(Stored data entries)
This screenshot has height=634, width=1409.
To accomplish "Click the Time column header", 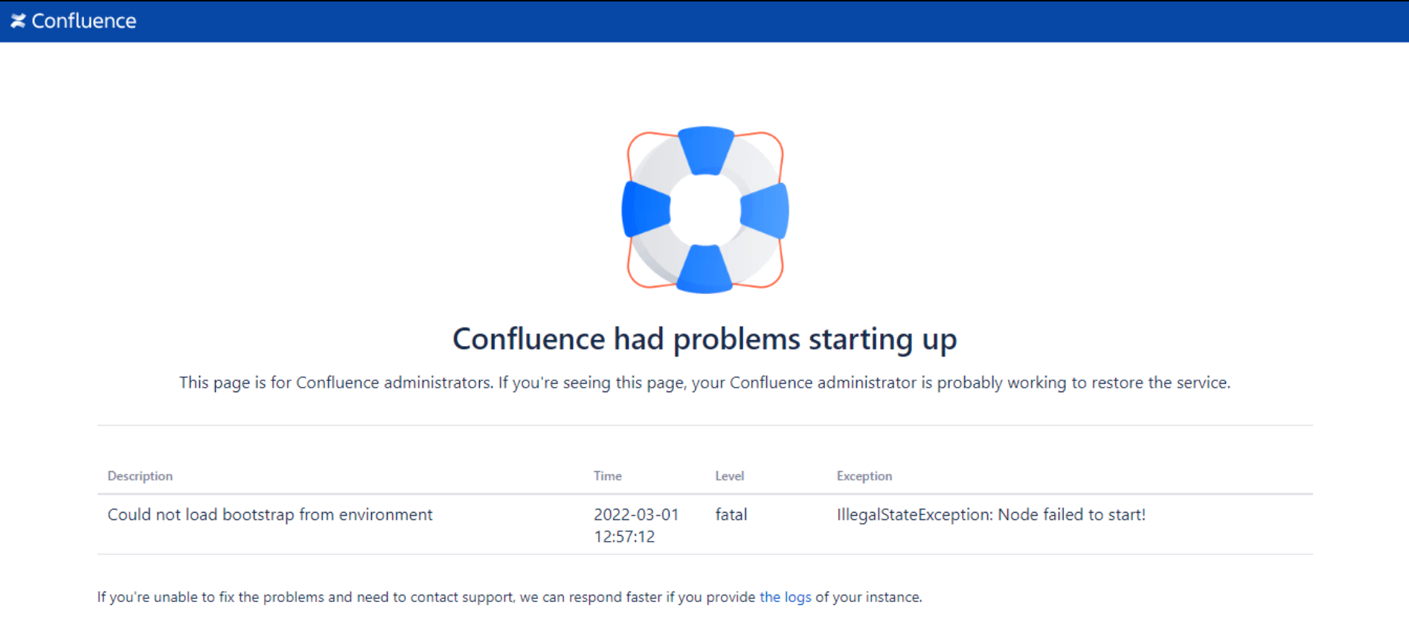I will click(608, 476).
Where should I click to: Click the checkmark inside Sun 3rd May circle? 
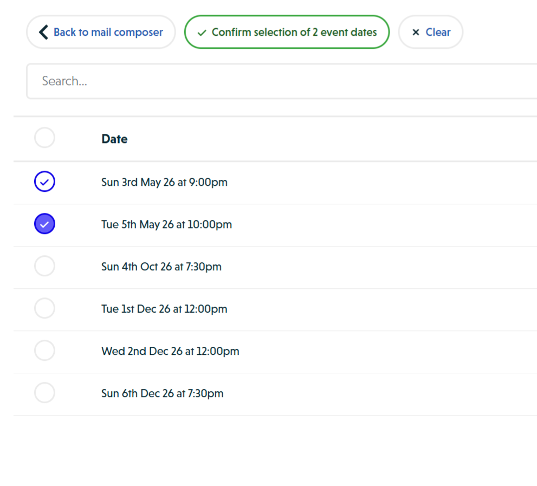44,182
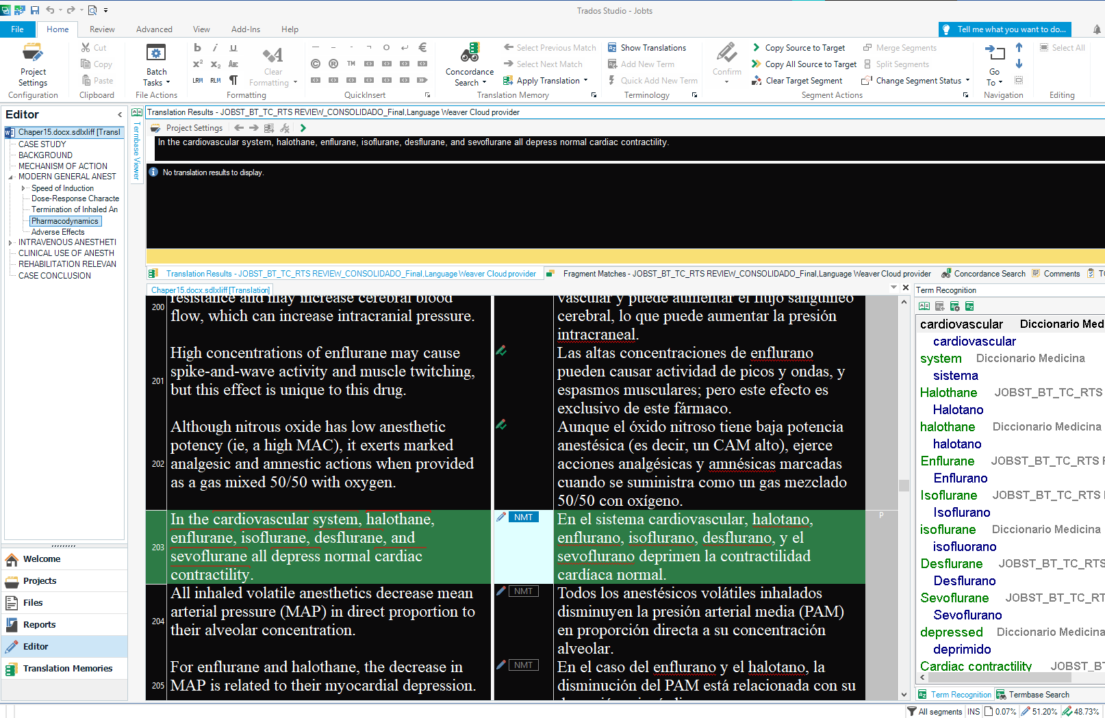Click the editor's vertical scrollbar thumb

point(904,485)
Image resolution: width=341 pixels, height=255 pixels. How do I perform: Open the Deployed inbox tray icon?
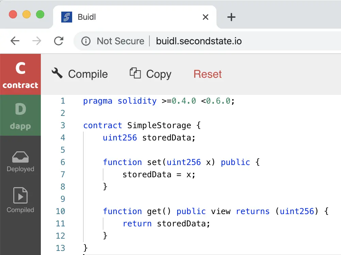click(20, 157)
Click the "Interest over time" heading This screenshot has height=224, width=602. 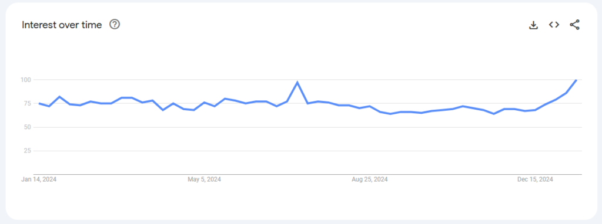tap(62, 25)
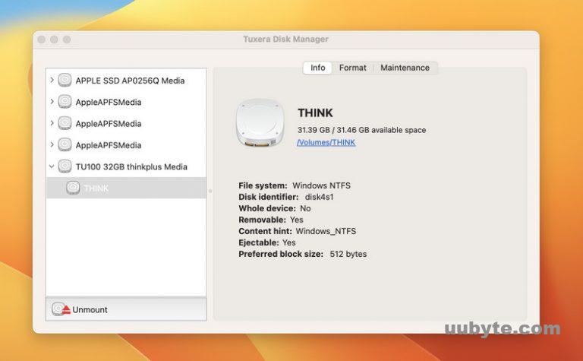Go to the Maintenance tab

pos(405,68)
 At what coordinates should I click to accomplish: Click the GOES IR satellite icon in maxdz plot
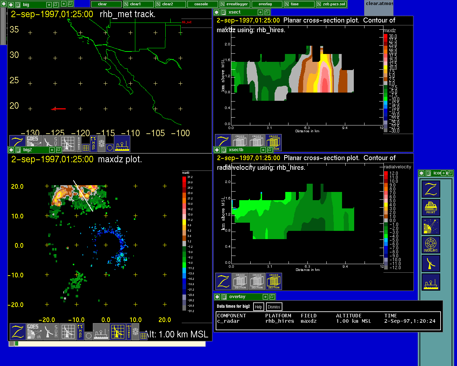(34, 332)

> **EXERCISE**
Only the lines from the line holding "At what coordinates" through the last line above belong in the answer, repeated exactly; the pictures do not.

> **RESPONSE FOR THIS EXERCISE**
 At what coordinates should I click to accomplish: Click the GOES IR satellite icon in maxdz plot
(34, 332)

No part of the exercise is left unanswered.